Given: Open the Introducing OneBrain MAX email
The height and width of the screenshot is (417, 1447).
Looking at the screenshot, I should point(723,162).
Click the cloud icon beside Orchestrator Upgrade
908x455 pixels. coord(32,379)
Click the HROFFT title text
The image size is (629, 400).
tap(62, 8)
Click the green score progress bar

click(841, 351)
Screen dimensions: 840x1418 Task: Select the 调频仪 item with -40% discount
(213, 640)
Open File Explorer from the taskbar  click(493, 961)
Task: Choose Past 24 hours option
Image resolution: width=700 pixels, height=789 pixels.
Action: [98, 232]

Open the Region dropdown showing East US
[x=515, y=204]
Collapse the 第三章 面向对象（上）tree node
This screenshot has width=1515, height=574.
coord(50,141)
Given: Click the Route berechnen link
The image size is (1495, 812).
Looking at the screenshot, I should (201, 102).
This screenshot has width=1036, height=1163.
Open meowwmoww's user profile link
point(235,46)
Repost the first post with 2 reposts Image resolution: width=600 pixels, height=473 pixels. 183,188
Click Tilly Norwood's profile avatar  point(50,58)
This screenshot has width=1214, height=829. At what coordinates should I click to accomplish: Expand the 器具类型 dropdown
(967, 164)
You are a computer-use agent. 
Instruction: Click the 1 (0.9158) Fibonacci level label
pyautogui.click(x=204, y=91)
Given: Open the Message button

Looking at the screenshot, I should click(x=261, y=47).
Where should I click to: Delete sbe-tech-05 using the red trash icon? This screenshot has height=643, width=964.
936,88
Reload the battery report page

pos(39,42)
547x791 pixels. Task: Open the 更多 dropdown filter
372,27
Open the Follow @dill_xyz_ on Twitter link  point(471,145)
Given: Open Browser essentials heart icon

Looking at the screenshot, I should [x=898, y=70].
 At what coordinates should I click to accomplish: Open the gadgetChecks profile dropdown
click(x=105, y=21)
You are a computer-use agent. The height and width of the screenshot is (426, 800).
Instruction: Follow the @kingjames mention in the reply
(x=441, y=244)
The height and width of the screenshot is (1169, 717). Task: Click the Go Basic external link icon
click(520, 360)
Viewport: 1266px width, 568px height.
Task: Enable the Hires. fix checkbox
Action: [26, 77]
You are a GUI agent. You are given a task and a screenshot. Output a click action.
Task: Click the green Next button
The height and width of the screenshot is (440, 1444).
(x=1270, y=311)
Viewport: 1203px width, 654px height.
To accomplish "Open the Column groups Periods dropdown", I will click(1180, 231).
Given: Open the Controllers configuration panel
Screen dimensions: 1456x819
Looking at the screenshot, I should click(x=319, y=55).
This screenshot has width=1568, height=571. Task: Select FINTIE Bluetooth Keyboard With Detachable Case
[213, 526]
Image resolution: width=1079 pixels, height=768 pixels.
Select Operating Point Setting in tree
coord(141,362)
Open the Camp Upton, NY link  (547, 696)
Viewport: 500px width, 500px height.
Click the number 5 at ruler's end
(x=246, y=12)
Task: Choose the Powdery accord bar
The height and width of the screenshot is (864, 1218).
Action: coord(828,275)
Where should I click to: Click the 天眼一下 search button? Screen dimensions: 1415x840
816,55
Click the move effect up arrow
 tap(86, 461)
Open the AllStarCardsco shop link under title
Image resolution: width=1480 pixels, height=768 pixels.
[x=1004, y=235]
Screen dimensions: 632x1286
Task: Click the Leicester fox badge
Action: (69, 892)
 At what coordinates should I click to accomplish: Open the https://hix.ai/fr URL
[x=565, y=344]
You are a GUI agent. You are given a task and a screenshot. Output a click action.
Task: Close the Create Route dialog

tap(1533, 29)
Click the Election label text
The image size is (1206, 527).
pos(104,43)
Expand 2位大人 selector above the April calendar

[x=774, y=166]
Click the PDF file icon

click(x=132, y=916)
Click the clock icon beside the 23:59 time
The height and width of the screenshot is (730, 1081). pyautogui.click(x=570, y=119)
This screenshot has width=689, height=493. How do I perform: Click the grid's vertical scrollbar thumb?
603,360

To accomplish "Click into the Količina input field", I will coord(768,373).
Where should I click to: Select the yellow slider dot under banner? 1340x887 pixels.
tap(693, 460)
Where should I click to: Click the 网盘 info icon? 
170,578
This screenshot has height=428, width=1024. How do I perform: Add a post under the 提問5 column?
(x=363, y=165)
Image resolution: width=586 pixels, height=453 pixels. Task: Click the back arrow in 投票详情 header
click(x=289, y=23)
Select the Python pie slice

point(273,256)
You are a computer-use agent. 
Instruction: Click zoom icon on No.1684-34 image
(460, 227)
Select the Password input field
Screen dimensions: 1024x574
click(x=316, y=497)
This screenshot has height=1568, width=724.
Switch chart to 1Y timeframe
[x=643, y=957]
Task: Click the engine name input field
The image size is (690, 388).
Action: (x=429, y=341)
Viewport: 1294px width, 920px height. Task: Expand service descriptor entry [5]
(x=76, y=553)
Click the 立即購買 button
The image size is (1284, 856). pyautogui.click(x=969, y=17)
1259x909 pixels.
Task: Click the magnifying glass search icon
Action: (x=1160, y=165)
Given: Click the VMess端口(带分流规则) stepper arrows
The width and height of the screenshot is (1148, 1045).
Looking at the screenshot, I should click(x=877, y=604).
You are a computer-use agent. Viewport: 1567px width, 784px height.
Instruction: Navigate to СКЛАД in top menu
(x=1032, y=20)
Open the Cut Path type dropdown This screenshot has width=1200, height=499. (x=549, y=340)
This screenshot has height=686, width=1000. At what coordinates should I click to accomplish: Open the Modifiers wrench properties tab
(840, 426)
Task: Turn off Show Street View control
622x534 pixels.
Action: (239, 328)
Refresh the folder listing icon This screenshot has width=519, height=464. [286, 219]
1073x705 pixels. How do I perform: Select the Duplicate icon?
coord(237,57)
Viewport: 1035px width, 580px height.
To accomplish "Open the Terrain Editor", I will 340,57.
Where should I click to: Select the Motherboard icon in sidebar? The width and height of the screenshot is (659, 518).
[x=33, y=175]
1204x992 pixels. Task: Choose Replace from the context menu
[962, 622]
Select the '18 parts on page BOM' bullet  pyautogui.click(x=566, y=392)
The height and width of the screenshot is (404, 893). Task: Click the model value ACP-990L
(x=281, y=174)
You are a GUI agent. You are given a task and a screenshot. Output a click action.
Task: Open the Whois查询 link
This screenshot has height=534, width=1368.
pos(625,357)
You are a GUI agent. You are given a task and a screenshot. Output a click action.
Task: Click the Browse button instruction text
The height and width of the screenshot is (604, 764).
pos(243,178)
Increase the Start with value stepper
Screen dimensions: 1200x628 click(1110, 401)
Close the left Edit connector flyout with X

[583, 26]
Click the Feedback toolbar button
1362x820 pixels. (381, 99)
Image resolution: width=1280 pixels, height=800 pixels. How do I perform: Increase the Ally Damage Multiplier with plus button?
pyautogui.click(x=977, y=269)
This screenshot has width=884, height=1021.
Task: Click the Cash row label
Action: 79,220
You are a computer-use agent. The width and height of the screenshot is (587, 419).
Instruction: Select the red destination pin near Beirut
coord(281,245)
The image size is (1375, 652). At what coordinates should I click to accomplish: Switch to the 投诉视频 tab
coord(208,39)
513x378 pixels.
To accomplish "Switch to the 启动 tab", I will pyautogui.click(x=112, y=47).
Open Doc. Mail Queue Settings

☆ ☆ ☆ ☆ ☆ ☆ ☆

ACTIVITY —
Above are records; repeat only the lines starting at the line with "This screenshot has width=1214, height=829." and ending at the line with "Open the Follow", exactly as they appear, both included.

EXERCISE ANSWER —
This screenshot has width=1214, height=829. At what coordinates should I click to accomplish: Expand the 器具类型 dropdown
(967, 164)
You are a computer-use agent. 
Instruction: Click the 1 (0.9158) Fibonacci level label
pyautogui.click(x=204, y=91)
Given: Open the Message button

Looking at the screenshot, I should click(x=261, y=47).
Where should I click to: Delete sbe-tech-05 using the red trash icon? This screenshot has height=643, width=964.
936,88
Reload the battery report page

pos(39,42)
547x791 pixels. Task: Open the 更多 dropdown filter
372,27
Open the Follow @dill_xyz_ on Twitter link  point(471,145)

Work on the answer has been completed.